Судьбы двух Семенов отчасти схожи. Семен Раич родился на год позже тезки, в 1792-м, а по окончании семинарии также вышел из духовного звания. На бедном сельском приходе служил и дед его, и отец, но отец к моменту поступления сына в духовное училище уже умер. Изначально Семен носил фамилию Амфитеатров, но в 1820 году взял другую – родовую.

Его старший брат Федор, в монашестве Филарет, также окончил семинарию в Севске, а вскоре сделался ее ректором и опорой осиротевшей семьи. Со временем Филарет стал митрополитом Киевским и Галицким и не раз бывал героем прозы Лескова. И во «Владычном суде», и в «Печерских антиках», и в «Мелочах архиерейской жизни» этот «благодушнейший иерарх русской Церкви» описан с самым теплым чувством: «Он родился со своею добротою, как фиалка со своим запахом, и она была его природою»{27}. Аромат его добродетелей донесся и до XXI века – в 2016 году он был канонизирован Русской православной церковью.
***
> [ЗАДАНИЕ 1]:
В чем, судя по тексту о Семене Раиче, схожи судьбы двух Семенов? Ответьте одним-двумя предложениями.
> [ЗАДАНИЕ 2]:
Продолжите текст о Семене Раиче и его брате Филарете с того места, где он обрывается.

(Собранные строки данных)
***
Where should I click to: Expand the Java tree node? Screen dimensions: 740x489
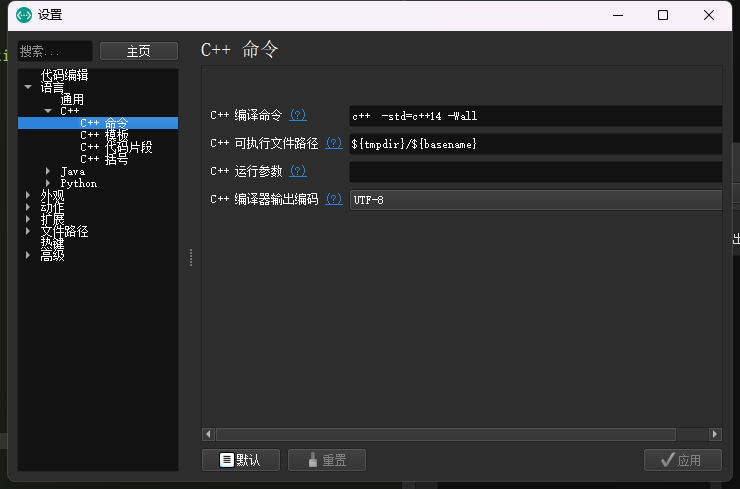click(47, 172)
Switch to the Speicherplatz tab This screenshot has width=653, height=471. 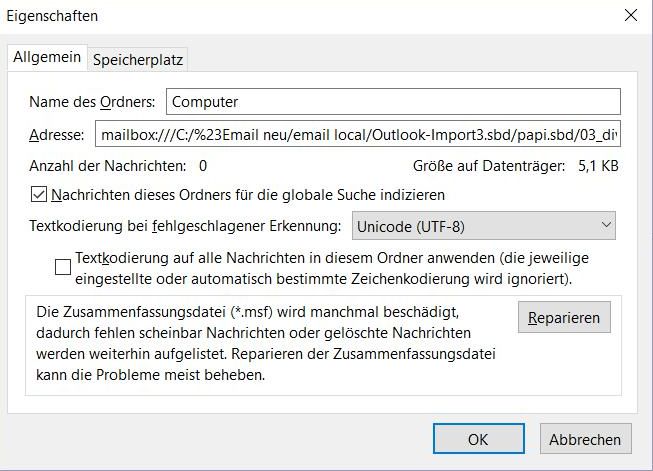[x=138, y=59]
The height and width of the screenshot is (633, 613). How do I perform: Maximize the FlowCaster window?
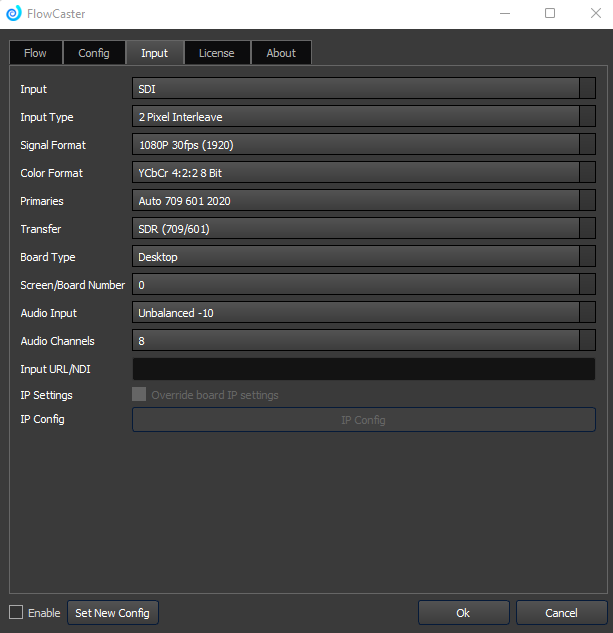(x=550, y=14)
***
> [ОТВЕТ 1]:
Семен Раич родился в 1792 году, всего на год позже своего тезки. Как и тот, после окончания семинарии он вышел из духовного звания.

> [ОТВЕТ 2]:
Севскую семинарию Филарет возглавил в 1802 году, в 25 лет. Сам недавний ее выпускник, он старался беречь учеников – его даже прозвали Милостивым, как и его святого покровителя Филарета, византийского землевладельца VIII века. Севск стоял на болотах, климат был гнилой, свирепствовали болезни, многие ученики умирали. Филарет начал ходатайствовать о переводе семинарии в губернский Орел. Делал он это в обход своего непосредственного начальства, епископа Орловского и Севского Досифея, понимая, что тот его не поддержит, – и оказался прав: Досифей, узнав о планах ректора, так разгневался, что велел схватить его, запереть в башню монастыря и пригрозил наказать батогами. Доброжелатели спасли Филарета от расправы и заключения, но не от перевода в захолустную Уфу, в бедную неустроенную семинарию. Досифей очень старался, но и он оказался не всесилен; в конце концов и от уфимского плена Филарет был избавлен. Однако семинарию из Севска в Орел перевели только 20 с лишним лет спустя, в 1827 году.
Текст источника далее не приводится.